Canada Minister Apologizes To Country's First Indigenous Attorney General Over Racist Text

Canada's Minister of Crown-Indigenous Relations Carolyn Bennett on Thursday apologized to parliamentarian Jody Wilson-Raybould for a text the country's first indigenous Attorney General found "racist" and "misogynist

WASHINGTON (Pakistan Point News / Sputnik - 24th June, 2021) Canada's Minister of Crown-Indigenous Relations Carolyn Bennett on Thursday apologized to parliamentarian Jody Wilson-Raybould for a text the country's first indigenous Attorney General found "racist" and "misogynist."

On Thursday, Wilson-Raybould, who was forced out of the Attorney General role by Justin Trudeau after testifying that Prime Minister's Office pressured her to cut a deal with Quebec-based engineering giant SNC-Lavalin to help the company avoid criminal prosecution on corruption charges, published a screenshot of a text message from Bennett that she found offensive.

Bennett responded to Wilson-Raybould's Tweet that called for "concrete transformative action" on indigenous issues following the discovery of another unmarked grave at a residential school site and a plea for Trudeau to follow through on his earlier promises and to stop his "selfish jockeying for an election," with the phrase "pension?"

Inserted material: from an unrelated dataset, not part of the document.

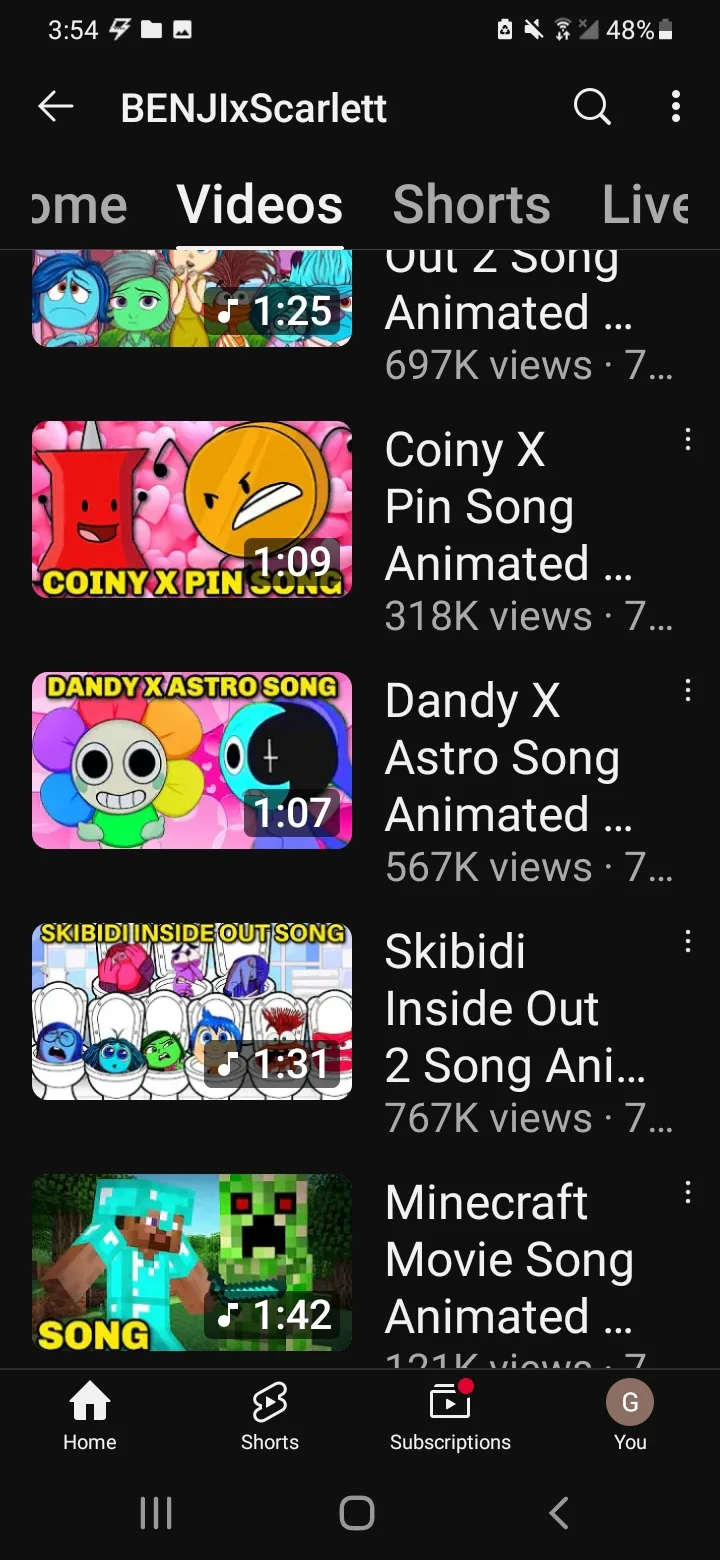Play the Skibidi Inside Out Song thumbnail
720x1560 pixels.
192,1011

"I let interpersonal dynamics get the better of me and sent an insensitive and inappropriate comment, which I deeply regret and shouldn't have done," Bennett said in a statement via Twitter, in which she referred to her former Liberal Party colleague only as the "MP for Vancouver-Granville."

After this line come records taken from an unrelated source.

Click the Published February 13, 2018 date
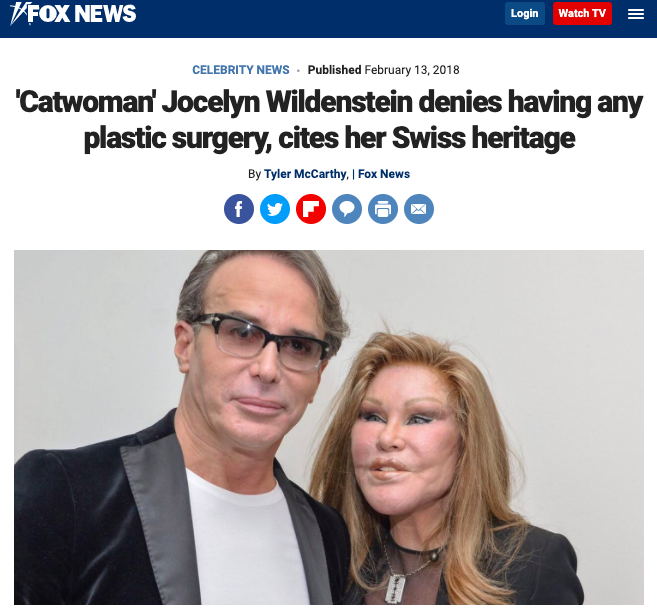The image size is (657, 613). tap(383, 70)
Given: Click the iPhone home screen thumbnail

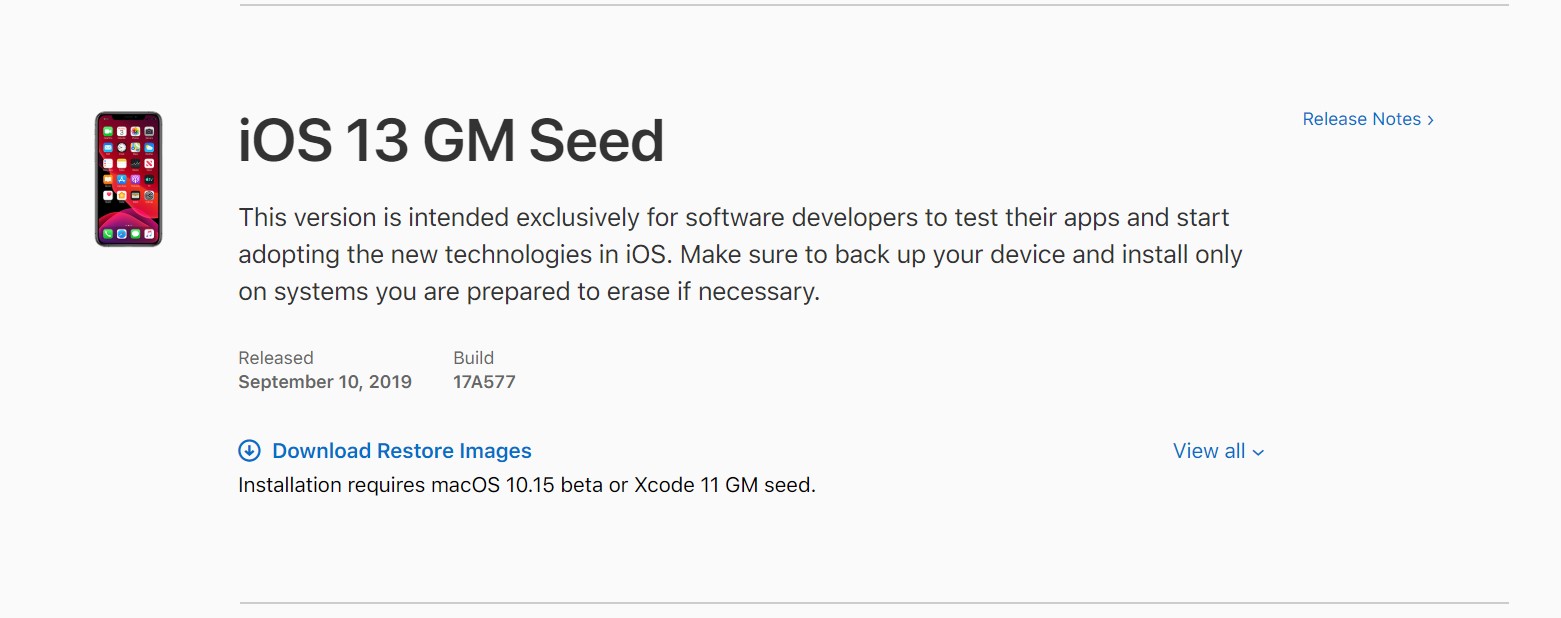Looking at the screenshot, I should (x=128, y=179).
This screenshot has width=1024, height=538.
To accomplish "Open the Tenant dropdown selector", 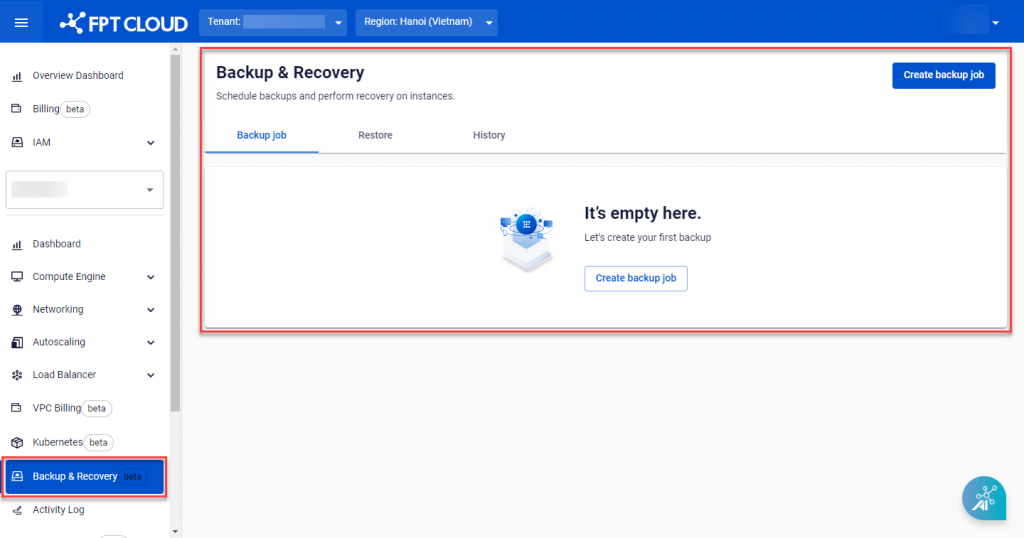I will [274, 22].
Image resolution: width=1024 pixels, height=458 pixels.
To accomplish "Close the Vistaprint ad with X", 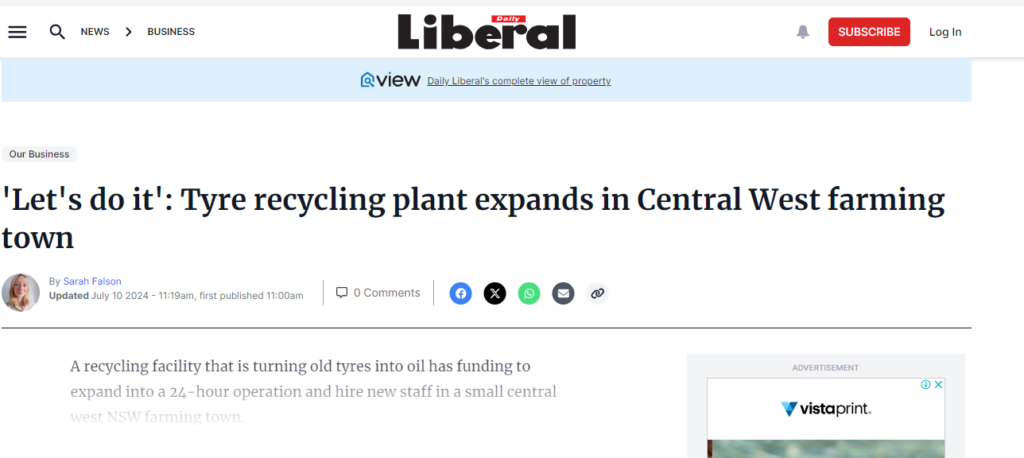I will [x=938, y=384].
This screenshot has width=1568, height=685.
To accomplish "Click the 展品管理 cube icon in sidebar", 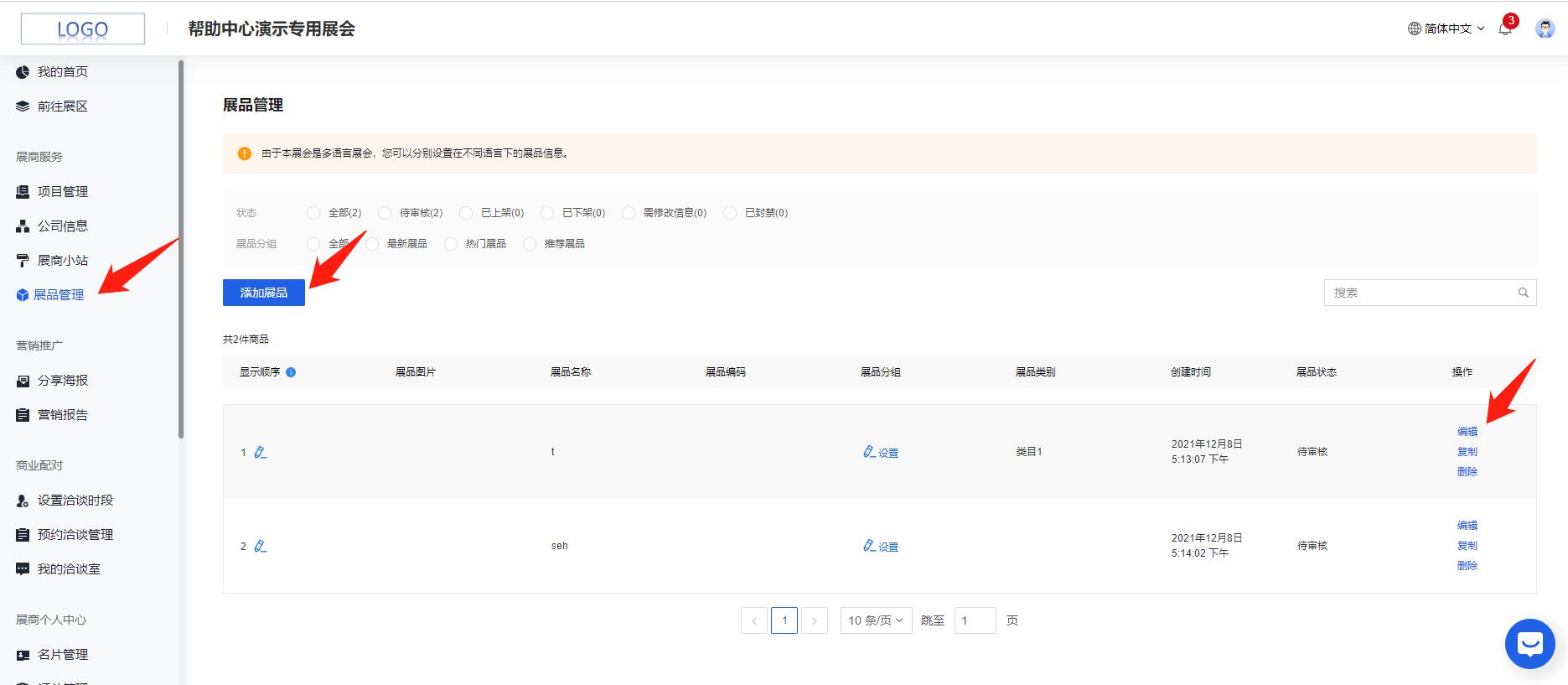I will point(23,295).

Wilson-Raybould said Bennett's text showed "disregard, disdain [and] disrespect for Indigenous peoples] and reflected stereotypes that First Nations peoples are lazy and money-driven.

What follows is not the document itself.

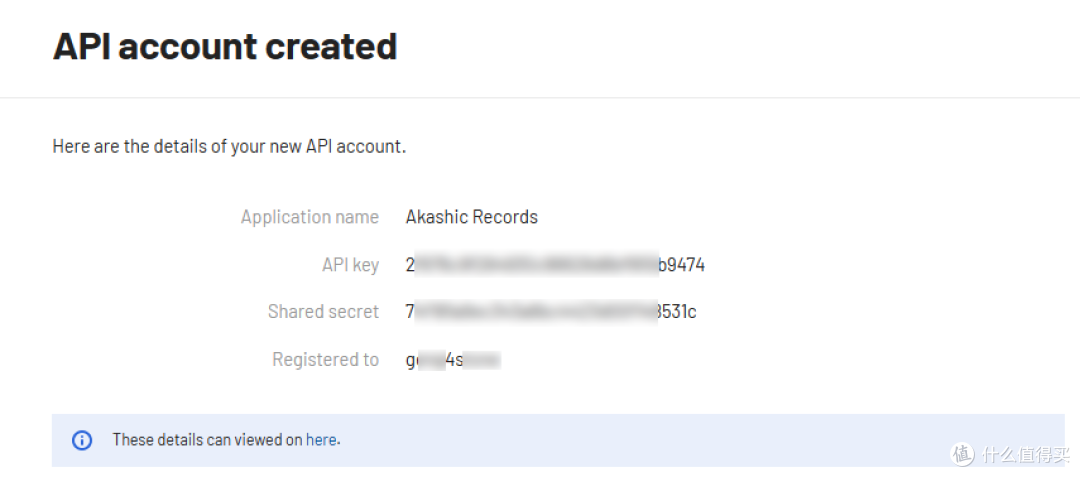Click the "API account created" heading
Viewport: 1080px width, 477px height.
(225, 47)
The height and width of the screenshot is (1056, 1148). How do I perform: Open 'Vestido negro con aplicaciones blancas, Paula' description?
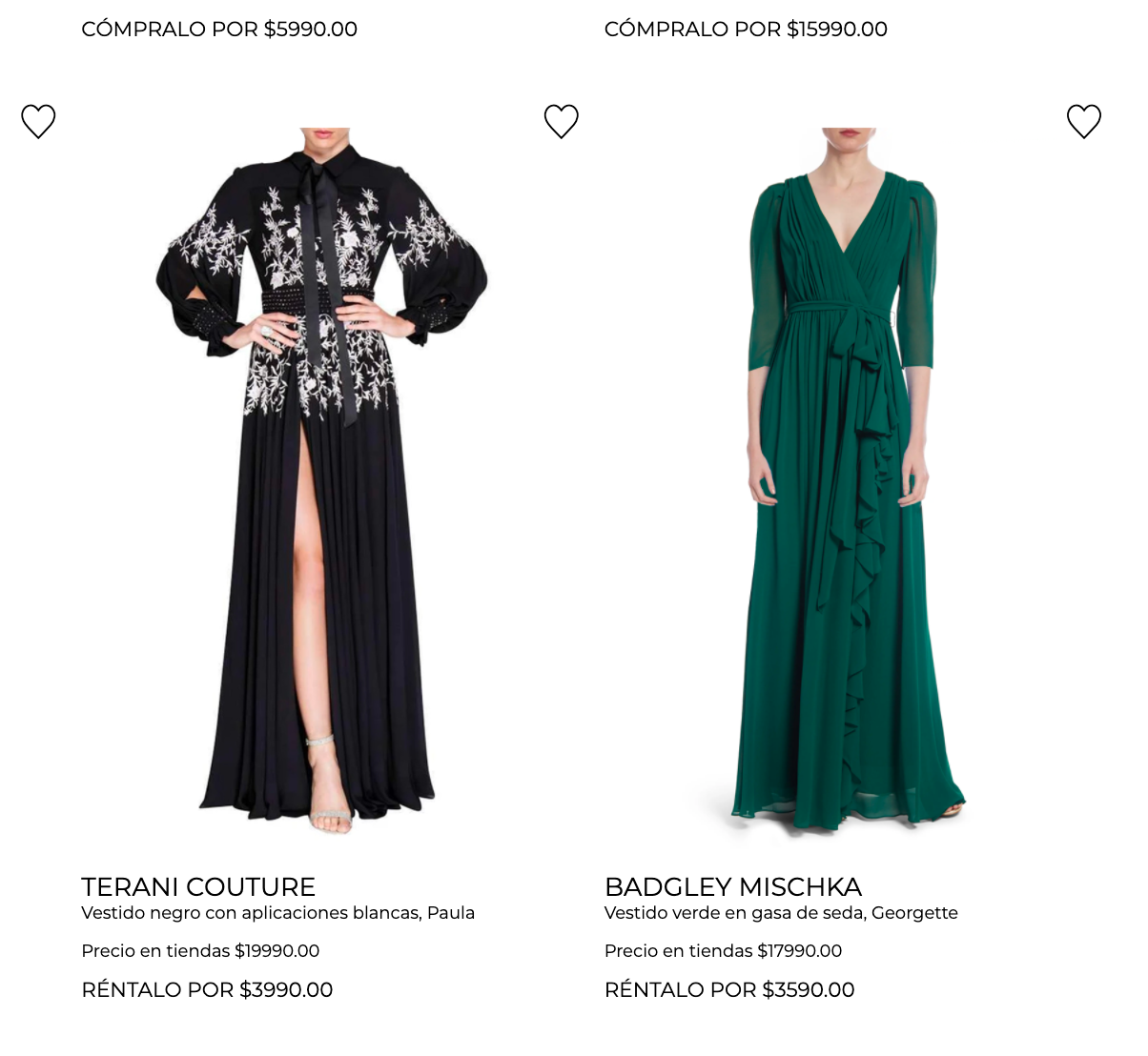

The spat came on the heels of an announcement by the Cowessess First Nation in the Canadian province of Saskatchewan, which revealed that a ground-penetrating radar scan located 751 unmarked graves on the site of the former Marieval Indian Residential School.

The discovery comes just weeks after Tk'emlups te Secwepemc First Nation announced that a deep scan of the Kamloops Indian Residential School site with ground-penetrating radar confirmed the discovery of 215 children's remains.